Zarząd Dróg Zieleni i Transportu w Olsztynie złożył do ratusza wniosek o wycięcie kilkuset drzew na terenie miasta. Jak donosi Gazeta Wyborcza na kolegium prezydenta miasta został on rozpatrzony i uzyskał pozytywną opinię.
Najwięcej, bo ponad sto drzew zostanie wyciętych w parku Jakubowym, ale pod piłę dostaną się także drzewa w parku Rataja oraz kilkanaście rosnących przy ulicy Boenigka, czy dziewięć przy ulicy Zientary-Malewskiej. Wymienia się także aleje Warszawską i Piłsudskiego.
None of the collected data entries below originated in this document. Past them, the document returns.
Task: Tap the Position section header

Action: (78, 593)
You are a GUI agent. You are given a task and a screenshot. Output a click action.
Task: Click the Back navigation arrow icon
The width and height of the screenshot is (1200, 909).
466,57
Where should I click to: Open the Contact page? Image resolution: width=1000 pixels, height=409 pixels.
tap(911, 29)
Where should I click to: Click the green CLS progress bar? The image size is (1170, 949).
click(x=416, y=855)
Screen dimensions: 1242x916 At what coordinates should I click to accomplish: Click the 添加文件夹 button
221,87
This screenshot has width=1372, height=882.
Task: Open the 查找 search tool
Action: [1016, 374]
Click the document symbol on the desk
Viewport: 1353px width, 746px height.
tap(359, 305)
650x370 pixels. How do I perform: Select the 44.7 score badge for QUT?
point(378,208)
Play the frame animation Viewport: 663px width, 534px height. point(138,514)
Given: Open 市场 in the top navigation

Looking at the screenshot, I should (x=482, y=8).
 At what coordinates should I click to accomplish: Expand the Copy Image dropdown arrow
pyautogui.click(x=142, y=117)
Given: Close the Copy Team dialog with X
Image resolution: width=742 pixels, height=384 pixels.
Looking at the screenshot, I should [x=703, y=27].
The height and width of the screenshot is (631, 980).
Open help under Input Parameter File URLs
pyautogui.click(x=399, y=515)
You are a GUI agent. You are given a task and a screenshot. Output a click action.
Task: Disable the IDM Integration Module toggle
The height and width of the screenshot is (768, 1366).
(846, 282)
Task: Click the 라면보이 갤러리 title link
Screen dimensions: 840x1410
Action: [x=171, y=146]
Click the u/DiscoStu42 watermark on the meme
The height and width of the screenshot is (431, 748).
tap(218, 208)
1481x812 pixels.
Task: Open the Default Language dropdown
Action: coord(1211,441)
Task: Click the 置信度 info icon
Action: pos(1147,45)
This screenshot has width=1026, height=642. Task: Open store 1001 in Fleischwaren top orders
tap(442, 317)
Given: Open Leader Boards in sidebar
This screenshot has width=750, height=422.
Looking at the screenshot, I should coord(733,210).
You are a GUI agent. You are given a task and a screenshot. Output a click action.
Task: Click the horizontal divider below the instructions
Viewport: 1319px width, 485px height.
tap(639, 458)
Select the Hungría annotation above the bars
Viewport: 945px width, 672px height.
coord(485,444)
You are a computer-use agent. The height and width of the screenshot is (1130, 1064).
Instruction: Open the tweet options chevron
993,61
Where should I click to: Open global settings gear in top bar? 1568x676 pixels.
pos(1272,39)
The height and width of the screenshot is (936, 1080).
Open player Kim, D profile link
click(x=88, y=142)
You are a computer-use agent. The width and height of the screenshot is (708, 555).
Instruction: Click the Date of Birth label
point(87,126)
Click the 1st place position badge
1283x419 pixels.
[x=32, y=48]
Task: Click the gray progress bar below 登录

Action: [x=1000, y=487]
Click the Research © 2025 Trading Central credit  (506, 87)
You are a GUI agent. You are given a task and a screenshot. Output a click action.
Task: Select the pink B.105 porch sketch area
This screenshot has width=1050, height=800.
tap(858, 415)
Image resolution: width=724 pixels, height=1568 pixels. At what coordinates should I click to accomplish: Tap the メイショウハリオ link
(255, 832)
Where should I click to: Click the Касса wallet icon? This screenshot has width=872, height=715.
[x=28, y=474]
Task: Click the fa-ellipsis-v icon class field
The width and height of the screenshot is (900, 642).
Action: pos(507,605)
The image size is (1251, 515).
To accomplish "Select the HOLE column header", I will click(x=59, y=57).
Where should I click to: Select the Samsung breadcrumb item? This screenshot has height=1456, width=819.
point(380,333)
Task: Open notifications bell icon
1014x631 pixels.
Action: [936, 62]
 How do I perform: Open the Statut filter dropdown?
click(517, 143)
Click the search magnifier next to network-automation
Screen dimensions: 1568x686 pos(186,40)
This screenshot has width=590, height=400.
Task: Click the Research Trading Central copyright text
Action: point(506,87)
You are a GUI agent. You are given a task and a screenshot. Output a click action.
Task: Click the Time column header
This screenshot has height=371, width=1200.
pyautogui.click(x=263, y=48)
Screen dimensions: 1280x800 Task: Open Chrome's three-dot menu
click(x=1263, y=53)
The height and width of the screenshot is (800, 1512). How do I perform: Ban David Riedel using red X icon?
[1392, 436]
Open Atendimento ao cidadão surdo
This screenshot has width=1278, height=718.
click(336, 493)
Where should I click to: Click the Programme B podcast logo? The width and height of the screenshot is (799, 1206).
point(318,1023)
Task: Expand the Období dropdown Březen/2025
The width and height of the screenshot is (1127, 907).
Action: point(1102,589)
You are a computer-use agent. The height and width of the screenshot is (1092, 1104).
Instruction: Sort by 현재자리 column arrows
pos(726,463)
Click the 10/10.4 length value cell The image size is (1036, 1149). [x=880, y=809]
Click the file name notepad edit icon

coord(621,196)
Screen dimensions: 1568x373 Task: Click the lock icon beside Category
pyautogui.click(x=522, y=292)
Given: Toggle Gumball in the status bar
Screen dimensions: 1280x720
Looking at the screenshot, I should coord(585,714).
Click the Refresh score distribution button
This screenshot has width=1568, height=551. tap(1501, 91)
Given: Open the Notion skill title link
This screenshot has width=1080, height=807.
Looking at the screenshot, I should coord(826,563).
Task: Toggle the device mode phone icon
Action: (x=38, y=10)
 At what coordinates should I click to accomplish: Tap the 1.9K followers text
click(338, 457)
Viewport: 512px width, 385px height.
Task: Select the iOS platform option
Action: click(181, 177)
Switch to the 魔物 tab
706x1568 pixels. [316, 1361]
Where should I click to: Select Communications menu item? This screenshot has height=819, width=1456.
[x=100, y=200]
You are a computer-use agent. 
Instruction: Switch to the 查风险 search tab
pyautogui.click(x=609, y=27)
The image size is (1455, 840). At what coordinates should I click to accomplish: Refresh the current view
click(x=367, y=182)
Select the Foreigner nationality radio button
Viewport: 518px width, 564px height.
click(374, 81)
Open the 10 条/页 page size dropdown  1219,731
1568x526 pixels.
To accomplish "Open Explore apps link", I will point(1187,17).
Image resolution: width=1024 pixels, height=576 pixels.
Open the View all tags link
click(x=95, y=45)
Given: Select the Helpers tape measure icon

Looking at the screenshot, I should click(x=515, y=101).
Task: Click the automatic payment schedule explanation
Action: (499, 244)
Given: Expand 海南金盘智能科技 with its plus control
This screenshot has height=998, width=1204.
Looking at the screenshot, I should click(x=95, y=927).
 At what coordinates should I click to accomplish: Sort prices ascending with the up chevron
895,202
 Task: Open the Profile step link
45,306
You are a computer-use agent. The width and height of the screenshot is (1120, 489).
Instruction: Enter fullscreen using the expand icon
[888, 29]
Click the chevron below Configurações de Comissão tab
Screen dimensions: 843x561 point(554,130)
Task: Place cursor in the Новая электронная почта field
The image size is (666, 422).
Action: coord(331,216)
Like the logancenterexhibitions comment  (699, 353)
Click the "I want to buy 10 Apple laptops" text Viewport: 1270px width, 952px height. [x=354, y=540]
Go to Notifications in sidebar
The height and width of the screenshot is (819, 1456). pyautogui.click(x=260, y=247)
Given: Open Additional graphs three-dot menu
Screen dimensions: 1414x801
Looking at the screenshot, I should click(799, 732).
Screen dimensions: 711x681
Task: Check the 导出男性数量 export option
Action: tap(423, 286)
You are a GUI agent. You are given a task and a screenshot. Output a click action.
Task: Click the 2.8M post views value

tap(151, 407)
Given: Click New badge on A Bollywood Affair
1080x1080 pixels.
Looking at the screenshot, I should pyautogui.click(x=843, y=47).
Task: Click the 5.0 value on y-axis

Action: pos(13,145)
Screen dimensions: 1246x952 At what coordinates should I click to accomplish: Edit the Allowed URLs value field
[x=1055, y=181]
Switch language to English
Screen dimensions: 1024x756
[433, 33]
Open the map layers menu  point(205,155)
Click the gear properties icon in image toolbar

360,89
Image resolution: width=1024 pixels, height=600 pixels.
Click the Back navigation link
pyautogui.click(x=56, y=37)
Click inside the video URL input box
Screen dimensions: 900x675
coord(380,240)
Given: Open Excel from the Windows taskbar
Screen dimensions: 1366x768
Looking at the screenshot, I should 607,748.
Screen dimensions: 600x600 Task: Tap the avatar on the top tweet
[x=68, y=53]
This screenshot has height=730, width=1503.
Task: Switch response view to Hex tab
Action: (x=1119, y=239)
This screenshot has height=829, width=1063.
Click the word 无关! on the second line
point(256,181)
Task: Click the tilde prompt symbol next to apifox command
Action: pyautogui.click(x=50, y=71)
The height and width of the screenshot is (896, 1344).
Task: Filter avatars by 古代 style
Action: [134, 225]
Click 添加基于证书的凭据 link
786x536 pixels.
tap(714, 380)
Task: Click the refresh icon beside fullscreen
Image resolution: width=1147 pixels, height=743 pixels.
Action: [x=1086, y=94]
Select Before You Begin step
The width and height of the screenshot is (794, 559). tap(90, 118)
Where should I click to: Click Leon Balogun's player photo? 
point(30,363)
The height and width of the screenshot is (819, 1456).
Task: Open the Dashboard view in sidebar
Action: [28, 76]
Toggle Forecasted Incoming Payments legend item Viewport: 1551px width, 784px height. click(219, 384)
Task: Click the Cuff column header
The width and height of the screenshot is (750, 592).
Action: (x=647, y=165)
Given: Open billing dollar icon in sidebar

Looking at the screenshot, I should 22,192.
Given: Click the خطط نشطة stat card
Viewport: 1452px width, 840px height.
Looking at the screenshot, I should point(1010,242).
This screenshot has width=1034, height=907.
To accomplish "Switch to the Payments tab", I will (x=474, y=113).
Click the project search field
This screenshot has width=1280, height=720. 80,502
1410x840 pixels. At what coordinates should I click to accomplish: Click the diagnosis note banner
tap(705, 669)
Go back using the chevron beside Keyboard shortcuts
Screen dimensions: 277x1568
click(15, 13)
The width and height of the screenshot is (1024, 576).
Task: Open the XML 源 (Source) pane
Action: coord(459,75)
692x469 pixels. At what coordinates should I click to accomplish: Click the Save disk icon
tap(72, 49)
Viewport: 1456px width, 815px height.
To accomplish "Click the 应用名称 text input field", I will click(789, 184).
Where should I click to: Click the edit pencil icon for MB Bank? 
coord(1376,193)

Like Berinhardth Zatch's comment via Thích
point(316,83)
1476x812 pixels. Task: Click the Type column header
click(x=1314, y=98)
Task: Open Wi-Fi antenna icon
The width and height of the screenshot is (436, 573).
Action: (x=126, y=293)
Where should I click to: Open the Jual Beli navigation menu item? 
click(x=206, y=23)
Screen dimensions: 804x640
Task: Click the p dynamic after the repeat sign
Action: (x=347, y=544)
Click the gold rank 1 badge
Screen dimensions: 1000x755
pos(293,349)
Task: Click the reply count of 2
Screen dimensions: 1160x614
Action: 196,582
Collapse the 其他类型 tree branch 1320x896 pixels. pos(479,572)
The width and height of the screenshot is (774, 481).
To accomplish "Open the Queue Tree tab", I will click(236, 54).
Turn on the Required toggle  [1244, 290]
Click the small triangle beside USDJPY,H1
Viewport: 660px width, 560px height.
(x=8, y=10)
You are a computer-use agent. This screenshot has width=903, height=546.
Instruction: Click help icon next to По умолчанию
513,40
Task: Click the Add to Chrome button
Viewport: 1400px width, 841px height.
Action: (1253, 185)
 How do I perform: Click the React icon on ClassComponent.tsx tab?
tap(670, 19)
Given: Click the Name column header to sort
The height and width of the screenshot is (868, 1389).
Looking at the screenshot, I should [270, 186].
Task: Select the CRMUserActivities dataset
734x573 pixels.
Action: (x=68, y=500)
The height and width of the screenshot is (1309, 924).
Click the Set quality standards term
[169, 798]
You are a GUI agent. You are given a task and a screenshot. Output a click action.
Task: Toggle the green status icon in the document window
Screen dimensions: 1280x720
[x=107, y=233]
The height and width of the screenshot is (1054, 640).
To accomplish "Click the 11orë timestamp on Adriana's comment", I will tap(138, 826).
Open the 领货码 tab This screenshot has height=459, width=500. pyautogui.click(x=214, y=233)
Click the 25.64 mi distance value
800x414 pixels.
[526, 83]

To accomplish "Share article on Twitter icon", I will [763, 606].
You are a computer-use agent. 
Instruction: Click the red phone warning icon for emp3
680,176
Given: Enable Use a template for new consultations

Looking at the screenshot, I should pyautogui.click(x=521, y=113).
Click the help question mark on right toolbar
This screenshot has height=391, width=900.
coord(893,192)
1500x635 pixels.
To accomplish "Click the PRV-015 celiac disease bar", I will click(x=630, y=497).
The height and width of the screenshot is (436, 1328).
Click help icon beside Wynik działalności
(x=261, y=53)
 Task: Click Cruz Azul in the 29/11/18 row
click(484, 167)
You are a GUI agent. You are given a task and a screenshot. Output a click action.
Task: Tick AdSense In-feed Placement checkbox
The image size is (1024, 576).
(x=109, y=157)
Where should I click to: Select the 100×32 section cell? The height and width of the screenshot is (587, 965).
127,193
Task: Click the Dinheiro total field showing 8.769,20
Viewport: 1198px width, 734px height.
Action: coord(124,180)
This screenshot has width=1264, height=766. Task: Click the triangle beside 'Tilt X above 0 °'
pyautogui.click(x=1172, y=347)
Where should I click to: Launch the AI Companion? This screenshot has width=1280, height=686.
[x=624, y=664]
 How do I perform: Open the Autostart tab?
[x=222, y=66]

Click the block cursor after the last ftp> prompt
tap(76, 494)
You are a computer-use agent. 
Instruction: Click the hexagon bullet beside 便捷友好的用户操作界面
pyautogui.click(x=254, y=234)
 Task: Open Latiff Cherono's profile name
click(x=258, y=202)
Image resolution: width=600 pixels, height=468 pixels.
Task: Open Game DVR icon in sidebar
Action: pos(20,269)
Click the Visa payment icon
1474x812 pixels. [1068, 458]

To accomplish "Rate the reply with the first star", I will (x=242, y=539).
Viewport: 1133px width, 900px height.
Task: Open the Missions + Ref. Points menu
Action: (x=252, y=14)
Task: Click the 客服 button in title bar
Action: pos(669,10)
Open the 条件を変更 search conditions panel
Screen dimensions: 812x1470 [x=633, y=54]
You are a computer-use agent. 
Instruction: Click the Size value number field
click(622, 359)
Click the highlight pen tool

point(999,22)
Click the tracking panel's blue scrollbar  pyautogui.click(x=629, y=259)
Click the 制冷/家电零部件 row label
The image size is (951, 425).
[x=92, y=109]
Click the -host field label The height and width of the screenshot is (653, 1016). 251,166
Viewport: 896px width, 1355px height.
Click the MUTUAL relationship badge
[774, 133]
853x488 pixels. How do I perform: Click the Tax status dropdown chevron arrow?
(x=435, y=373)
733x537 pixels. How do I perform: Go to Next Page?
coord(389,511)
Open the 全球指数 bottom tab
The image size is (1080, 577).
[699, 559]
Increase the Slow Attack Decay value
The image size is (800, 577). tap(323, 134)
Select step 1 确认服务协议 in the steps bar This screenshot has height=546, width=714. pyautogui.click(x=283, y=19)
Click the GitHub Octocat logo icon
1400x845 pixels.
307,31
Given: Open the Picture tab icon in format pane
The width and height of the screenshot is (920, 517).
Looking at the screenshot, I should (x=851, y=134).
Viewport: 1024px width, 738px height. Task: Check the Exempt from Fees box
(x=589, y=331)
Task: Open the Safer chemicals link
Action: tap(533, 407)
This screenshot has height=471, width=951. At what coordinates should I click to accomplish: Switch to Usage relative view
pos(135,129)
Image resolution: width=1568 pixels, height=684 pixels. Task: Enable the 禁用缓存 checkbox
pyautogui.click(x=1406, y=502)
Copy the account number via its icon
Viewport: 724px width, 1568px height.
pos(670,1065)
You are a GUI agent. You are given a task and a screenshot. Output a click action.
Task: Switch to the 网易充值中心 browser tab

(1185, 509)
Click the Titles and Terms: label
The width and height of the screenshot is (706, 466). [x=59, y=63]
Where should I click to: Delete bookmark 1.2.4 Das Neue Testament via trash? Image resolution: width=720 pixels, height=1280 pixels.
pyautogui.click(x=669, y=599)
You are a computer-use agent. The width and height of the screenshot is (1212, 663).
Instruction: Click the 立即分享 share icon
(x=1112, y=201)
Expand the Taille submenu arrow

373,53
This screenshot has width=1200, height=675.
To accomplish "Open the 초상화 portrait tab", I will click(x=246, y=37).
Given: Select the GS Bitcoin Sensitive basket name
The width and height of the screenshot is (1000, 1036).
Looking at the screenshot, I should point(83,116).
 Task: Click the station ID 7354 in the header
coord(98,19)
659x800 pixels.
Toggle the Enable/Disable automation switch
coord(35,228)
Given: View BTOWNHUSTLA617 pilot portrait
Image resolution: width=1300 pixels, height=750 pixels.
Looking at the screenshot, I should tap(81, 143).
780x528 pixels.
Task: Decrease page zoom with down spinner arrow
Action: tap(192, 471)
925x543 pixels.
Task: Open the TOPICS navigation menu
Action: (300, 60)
Przedstawiciele Zarządu Dróg Zieleni i Transportu w Olsztynie tłumaczą, że wycinka jest niezbędna, a wybrane do niej drzewa są obumarłe. Czy jest szansa na nasadzenia kompensacyjne?
Wyjaśnia to Michał Koronowski, rzecznik Zarządu Dróg Zieleni i Transportu w Olsztynie. Tłumaczy, że w przypadku drzew obumarłych nie ma takiego obowiązku, natomiast najprawdopodobniej drogowcy to zrobią.
Drzewa w parku Jakubowo i w parku Rataja są objęte ochroną. Decyzję o liczbie nasadzeń kompensacyjnych w miejsce wyciętych drzew podejmie Warmińsko-Mazurski Wojewódzki Konserwator Zabytków. Projekt nasadzeń kompensacyjnych zostanie sporządzony dopiero po otrzymaniu tej decyzji przez ZDZiT. To samo dotyczy pozostałych ulic.
źródło: GW
Ten dzikus grzym niszczy wszystko. Zanim odejdzie że swoimi zasrańcsmi z rady miasta nic nie zostawi prócz tramwaji.
Mieszkam niedaleko parku Jakubowego oraz Rataja. Jakoś nie zauważyłem drzew obumarłych. Nie wiem co ZDZiT planuje, ale sądząc po tym co się dzieje w mieście to może chodzi o tereny pod deweloperkę. Wcale bym się nie zdziwił. Łapy precz od naszych drzew.